=== The data ===
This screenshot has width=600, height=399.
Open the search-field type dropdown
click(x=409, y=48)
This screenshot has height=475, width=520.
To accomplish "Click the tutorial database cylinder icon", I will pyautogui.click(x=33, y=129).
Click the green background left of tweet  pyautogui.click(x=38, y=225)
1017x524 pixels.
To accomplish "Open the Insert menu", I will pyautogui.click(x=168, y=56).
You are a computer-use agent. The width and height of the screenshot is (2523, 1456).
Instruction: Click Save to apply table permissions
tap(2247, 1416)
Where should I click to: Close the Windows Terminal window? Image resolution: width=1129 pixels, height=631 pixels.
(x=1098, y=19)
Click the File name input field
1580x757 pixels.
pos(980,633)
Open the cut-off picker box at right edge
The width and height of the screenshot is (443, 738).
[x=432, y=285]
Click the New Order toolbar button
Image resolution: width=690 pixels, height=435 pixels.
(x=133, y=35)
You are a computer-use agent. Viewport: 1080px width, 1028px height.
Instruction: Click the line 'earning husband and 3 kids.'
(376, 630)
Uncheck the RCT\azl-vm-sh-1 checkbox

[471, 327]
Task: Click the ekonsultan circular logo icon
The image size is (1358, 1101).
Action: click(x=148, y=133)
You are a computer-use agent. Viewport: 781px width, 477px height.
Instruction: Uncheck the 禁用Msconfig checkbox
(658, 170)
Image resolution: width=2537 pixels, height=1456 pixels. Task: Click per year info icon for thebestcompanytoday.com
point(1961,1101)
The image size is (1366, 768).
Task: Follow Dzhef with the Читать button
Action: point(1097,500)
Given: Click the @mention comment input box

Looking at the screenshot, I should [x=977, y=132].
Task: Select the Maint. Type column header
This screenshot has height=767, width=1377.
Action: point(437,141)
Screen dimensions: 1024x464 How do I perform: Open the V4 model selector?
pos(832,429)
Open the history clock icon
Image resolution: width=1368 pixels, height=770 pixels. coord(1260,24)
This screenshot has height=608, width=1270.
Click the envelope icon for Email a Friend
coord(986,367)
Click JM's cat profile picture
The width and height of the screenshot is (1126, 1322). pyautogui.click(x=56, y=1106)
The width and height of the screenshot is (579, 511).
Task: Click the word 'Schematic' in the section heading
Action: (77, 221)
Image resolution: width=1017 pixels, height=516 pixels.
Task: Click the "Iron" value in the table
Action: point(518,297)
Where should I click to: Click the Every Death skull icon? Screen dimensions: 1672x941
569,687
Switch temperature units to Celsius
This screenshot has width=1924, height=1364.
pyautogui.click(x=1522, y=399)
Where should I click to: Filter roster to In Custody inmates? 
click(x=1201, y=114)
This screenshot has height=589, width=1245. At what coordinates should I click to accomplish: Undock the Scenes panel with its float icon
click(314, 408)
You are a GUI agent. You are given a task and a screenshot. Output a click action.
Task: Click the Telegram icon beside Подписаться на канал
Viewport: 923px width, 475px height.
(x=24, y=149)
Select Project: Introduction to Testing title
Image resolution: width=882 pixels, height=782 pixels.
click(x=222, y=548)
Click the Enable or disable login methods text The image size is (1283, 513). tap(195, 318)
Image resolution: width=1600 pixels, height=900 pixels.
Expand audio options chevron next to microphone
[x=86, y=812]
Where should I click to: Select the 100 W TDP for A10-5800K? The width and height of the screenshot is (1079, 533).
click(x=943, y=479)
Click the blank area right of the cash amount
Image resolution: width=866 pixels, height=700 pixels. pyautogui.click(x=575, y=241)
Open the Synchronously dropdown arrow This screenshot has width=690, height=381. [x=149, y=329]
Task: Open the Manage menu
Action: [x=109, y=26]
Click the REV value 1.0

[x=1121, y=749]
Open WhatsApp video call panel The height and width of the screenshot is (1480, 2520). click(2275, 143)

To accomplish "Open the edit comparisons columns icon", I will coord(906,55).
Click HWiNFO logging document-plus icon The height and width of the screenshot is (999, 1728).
===
- **Try it**: Each line from the one containing "Viewport: 923px width, 475px height." through the final line of the records must be repeated exactly, with no line added or dropped.

- **Response**:
Viewport: 923px width, 475px height.
(x=24, y=149)
Select Project: Introduction to Testing title
Image resolution: width=882 pixels, height=782 pixels.
click(x=222, y=548)
Click the Enable or disable login methods text The image size is (1283, 513). tap(195, 318)
Image resolution: width=1600 pixels, height=900 pixels.
Expand audio options chevron next to microphone
[x=86, y=812]
Where should I click to: Select the 100 W TDP for A10-5800K? The width and height of the screenshot is (1079, 533).
click(x=943, y=479)
Click the blank area right of the cash amount
Image resolution: width=866 pixels, height=700 pixels. pyautogui.click(x=575, y=241)
Open the Synchronously dropdown arrow This screenshot has width=690, height=381. [x=149, y=329]
Task: Open the Manage menu
Action: [x=109, y=26]
Click the REV value 1.0

[x=1121, y=749]
Open WhatsApp video call panel The height and width of the screenshot is (1480, 2520). click(2275, 143)

To accomplish "Open the edit comparisons columns icon", I will coord(906,55).
Click HWiNFO logging document-plus icon The height and width of the screenshot is (999, 1728).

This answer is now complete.